Dataset items

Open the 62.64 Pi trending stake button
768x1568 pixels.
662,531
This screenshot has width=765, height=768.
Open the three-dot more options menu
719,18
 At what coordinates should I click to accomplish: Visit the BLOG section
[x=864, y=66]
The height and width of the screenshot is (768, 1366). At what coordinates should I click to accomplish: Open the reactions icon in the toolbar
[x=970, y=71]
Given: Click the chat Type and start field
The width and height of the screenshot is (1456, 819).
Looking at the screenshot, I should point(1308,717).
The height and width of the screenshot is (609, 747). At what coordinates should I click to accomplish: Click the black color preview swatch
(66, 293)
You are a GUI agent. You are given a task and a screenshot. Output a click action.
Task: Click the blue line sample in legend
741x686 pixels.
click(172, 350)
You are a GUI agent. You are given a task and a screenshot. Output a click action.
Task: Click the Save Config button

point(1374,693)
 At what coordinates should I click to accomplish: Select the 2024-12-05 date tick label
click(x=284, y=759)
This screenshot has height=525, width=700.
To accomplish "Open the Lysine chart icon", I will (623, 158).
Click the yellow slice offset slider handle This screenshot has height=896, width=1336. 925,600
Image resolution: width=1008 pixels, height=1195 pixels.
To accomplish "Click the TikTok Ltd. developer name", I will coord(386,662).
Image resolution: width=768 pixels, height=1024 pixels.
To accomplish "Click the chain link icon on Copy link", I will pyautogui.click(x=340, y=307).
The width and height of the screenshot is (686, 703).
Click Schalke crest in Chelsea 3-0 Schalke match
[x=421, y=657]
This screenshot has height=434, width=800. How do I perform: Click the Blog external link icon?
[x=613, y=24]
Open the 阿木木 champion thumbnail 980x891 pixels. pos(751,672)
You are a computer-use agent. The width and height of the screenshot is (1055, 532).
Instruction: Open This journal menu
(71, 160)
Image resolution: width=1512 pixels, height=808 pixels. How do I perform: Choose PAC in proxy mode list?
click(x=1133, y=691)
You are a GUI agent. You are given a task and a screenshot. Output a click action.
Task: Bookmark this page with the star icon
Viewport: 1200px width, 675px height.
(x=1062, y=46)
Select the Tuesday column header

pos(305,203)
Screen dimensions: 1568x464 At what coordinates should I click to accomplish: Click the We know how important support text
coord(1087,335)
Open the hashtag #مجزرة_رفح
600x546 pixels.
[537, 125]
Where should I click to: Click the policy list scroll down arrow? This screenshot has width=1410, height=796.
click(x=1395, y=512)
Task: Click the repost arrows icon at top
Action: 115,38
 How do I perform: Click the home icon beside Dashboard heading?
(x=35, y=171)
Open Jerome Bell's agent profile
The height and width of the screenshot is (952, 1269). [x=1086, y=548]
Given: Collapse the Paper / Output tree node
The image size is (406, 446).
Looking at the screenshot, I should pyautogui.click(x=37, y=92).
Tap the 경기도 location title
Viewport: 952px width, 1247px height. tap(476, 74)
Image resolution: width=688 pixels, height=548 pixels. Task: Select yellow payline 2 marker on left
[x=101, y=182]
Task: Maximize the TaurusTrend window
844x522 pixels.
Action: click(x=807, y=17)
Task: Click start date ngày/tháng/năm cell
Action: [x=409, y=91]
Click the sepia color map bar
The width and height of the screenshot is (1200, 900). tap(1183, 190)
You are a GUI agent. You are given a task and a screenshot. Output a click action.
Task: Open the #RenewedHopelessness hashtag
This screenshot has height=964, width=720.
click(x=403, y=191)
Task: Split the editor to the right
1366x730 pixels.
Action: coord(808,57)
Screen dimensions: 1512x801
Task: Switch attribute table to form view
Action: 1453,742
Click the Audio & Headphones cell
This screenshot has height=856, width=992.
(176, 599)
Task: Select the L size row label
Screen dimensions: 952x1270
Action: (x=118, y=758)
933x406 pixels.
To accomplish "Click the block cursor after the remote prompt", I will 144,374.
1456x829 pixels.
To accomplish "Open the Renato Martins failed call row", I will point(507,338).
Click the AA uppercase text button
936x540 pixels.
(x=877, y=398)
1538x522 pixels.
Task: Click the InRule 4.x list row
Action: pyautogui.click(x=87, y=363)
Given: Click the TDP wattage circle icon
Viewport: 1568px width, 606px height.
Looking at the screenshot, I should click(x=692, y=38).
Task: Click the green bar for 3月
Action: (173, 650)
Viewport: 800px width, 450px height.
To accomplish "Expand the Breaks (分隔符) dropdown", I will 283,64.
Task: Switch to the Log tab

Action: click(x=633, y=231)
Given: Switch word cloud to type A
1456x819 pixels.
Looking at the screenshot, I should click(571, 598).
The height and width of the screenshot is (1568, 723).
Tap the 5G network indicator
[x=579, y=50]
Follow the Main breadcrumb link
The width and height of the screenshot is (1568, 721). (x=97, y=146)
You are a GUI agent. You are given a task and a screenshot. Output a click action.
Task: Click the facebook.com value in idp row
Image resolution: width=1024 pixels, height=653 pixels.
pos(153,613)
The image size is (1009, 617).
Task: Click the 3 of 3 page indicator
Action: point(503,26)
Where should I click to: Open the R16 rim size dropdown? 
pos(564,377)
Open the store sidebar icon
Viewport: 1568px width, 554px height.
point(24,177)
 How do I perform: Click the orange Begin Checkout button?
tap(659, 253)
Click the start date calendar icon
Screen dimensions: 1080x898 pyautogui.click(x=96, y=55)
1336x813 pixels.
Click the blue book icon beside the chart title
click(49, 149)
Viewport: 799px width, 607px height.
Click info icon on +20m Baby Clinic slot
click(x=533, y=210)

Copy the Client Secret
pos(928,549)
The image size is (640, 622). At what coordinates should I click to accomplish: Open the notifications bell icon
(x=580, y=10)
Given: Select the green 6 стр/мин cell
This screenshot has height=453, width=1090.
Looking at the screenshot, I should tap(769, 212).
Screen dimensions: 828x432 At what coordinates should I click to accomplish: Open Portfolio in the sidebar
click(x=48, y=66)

» Try it
Above are the records; retype them all without a single difference.

» Exercise output
Open the 62.64 Pi trending stake button
768x1568 pixels.
662,531
This screenshot has width=765, height=768.
Open the three-dot more options menu
719,18
 At what coordinates should I click to accomplish: Visit the BLOG section
[x=864, y=66]
The height and width of the screenshot is (768, 1366). At what coordinates should I click to accomplish: Open the reactions icon in the toolbar
[x=970, y=71]
Given: Click the chat Type and start field
The width and height of the screenshot is (1456, 819).
Looking at the screenshot, I should point(1308,717).
The height and width of the screenshot is (609, 747). At what coordinates should I click to accomplish: Click the black color preview swatch
(66, 293)
You are a GUI agent. You are given a task and a screenshot. Output a click action.
Task: Click the blue line sample in legend
741x686 pixels.
click(172, 350)
You are a GUI agent. You are given a task and a screenshot. Output a click action.
Task: Click the Save Config button

point(1374,693)
 At what coordinates should I click to accomplish: Select the 2024-12-05 date tick label
click(x=284, y=759)
This screenshot has height=525, width=700.
To accomplish "Open the Lysine chart icon", I will (623, 158).
Click the yellow slice offset slider handle This screenshot has height=896, width=1336. 925,600
Image resolution: width=1008 pixels, height=1195 pixels.
To accomplish "Click the TikTok Ltd. developer name", I will coord(386,662).
Image resolution: width=768 pixels, height=1024 pixels.
To accomplish "Click the chain link icon on Copy link", I will pyautogui.click(x=340, y=307).
The width and height of the screenshot is (686, 703).
Click Schalke crest in Chelsea 3-0 Schalke match
[x=421, y=657]
This screenshot has height=434, width=800. How do I perform: Click the Blog external link icon?
[x=613, y=24]
Open the 阿木木 champion thumbnail 980x891 pixels. pos(751,672)
You are a computer-use agent. The width and height of the screenshot is (1055, 532).
Instruction: Open This journal menu
(71, 160)
Image resolution: width=1512 pixels, height=808 pixels. How do I perform: Choose PAC in proxy mode list?
click(x=1133, y=691)
You are a GUI agent. You are given a task and a screenshot. Output a click action.
Task: Bookmark this page with the star icon
Viewport: 1200px width, 675px height.
(x=1062, y=46)
Select the Tuesday column header

pos(305,203)
Screen dimensions: 1568x464 At what coordinates should I click to accomplish: Click the We know how important support text
coord(1087,335)
Open the hashtag #مجزرة_رفح
600x546 pixels.
[537, 125]
Where should I click to: Click the policy list scroll down arrow? This screenshot has width=1410, height=796.
click(x=1395, y=512)
Task: Click the repost arrows icon at top
Action: 115,38
 How do I perform: Click the home icon beside Dashboard heading?
(x=35, y=171)
Open Jerome Bell's agent profile
The height and width of the screenshot is (952, 1269). [x=1086, y=548]
Given: Collapse the Paper / Output tree node
The image size is (406, 446).
Looking at the screenshot, I should pyautogui.click(x=37, y=92).
Tap the 경기도 location title
Viewport: 952px width, 1247px height. tap(476, 74)
Image resolution: width=688 pixels, height=548 pixels. Task: Select yellow payline 2 marker on left
[x=101, y=182]
Task: Maximize the TaurusTrend window
844x522 pixels.
Action: click(x=807, y=17)
Task: Click start date ngày/tháng/năm cell
Action: [x=409, y=91]
Click the sepia color map bar
The width and height of the screenshot is (1200, 900). tap(1183, 190)
You are a GUI agent. You are given a task and a screenshot. Output a click action.
Task: Open the #RenewedHopelessness hashtag
This screenshot has height=964, width=720.
click(x=403, y=191)
Task: Split the editor to the right
1366x730 pixels.
Action: coord(808,57)
Screen dimensions: 1512x801
Task: Switch attribute table to form view
Action: 1453,742
Click the Audio & Headphones cell
This screenshot has height=856, width=992.
(176, 599)
Task: Select the L size row label
Screen dimensions: 952x1270
Action: (x=118, y=758)
933x406 pixels.
To accomplish "Click the block cursor after the remote prompt", I will 144,374.
1456x829 pixels.
To accomplish "Open the Renato Martins failed call row", I will point(507,338).
Click the AA uppercase text button
936x540 pixels.
(x=877, y=398)
1538x522 pixels.
Task: Click the InRule 4.x list row
Action: pyautogui.click(x=87, y=363)
Given: Click the TDP wattage circle icon
Viewport: 1568px width, 606px height.
Looking at the screenshot, I should click(x=692, y=38).
Task: Click the green bar for 3月
Action: (173, 650)
Viewport: 800px width, 450px height.
To accomplish "Expand the Breaks (分隔符) dropdown", I will 283,64.
Task: Switch to the Log tab

Action: click(x=633, y=231)
Given: Switch word cloud to type A
1456x819 pixels.
Looking at the screenshot, I should click(571, 598).
The height and width of the screenshot is (1568, 723).
Tap the 5G network indicator
[x=579, y=50]
Follow the Main breadcrumb link
The width and height of the screenshot is (1568, 721). (x=97, y=146)
You are a GUI agent. You are given a task and a screenshot. Output a click action.
Task: Click the facebook.com value in idp row
Image resolution: width=1024 pixels, height=653 pixels.
pos(153,613)
The image size is (1009, 617).
Task: Click the 3 of 3 page indicator
Action: point(503,26)
Where should I click to: Open the R16 rim size dropdown? 
pos(564,377)
Open the store sidebar icon
Viewport: 1568px width, 554px height.
point(24,177)
 How do I perform: Click the orange Begin Checkout button?
tap(659, 253)
Click the start date calendar icon
Screen dimensions: 1080x898 pyautogui.click(x=96, y=55)
1336x813 pixels.
Click the blue book icon beside the chart title
click(49, 149)
Viewport: 799px width, 607px height.
Click info icon on +20m Baby Clinic slot
click(x=533, y=210)

Copy the Client Secret
pos(928,549)
The image size is (640, 622). At what coordinates should I click to accomplish: Open the notifications bell icon
(x=580, y=10)
Given: Select the green 6 стр/мин cell
This screenshot has height=453, width=1090.
Looking at the screenshot, I should tap(769, 212).
Screen dimensions: 828x432 At what coordinates should I click to accomplish: Open Portfolio in the sidebar
click(x=48, y=66)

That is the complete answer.